Iranische WM-Mannschaft vor Visa-Problemen und konfliktbedingten Herausforderungen

Die iranische WM-Mannschaft kämpft mit Visa-Problemen und den Folgen eines Konflikts mit dem Gastgeberland vor der WM 2026 in den USA.
Die iranische Nationalmannschaft, die sich am 25. März 2025 für die FIFA-Weltmeisterschaft 2026 qualifiziert hat, steht vor erheblichen logistischen und politischen Hürden. Die Teilnahme des Teams wird durch einen anhaltenden Konflikt mit dem Gastgeberland erschwert, der auf gemeinsame Militärschläge mit Israel zurückgeht, die angeblich zum Tod des iranischen Obersten Führers geführt haben.

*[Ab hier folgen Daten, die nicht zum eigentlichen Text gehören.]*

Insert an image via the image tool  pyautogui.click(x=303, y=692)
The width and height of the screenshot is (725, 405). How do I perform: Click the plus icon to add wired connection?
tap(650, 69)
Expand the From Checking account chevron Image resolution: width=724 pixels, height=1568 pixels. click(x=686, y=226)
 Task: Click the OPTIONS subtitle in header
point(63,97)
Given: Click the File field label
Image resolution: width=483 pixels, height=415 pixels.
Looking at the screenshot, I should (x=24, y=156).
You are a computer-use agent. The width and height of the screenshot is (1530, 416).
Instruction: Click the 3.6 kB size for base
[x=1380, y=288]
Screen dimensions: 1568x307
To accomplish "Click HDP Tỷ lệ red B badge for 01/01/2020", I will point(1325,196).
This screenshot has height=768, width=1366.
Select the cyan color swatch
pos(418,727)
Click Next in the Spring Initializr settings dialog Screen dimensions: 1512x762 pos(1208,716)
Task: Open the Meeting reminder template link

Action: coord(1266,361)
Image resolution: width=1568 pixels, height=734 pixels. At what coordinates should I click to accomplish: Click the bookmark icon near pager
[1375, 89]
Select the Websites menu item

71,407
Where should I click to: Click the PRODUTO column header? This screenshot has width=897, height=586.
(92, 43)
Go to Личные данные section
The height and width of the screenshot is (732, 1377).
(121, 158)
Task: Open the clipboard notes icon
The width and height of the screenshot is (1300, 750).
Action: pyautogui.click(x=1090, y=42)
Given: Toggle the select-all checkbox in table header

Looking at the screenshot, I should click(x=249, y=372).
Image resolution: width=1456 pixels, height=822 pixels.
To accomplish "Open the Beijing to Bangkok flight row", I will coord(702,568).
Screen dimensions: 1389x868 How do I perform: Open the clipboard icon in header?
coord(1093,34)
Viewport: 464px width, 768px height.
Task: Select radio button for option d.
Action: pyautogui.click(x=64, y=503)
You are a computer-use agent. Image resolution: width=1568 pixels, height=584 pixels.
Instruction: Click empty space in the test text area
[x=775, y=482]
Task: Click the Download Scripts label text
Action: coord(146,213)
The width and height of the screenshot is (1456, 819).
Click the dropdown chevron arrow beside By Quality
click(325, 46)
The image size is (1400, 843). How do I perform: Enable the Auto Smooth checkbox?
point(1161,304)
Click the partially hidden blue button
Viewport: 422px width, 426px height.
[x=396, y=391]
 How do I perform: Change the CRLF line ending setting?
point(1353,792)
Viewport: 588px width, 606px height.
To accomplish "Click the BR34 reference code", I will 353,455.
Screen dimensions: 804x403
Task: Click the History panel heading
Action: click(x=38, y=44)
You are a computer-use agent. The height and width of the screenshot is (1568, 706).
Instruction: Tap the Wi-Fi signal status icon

Der iranische Kader ist kürzlich in Mexiko gelandet, während ein Streit über US-Visa und Stadionzugang andauert. Alle drei Gruppenspiele des Iran sind in den Vereinigten Staaten angesetzt. Spieler und Betreuer sollen angeblich nur an Spieltagen in die USA ein- und ausreisen dürfen, und 15 zusätzliche Offizielle und Unterstützungspersonal sollen Visa verweigert worden sein.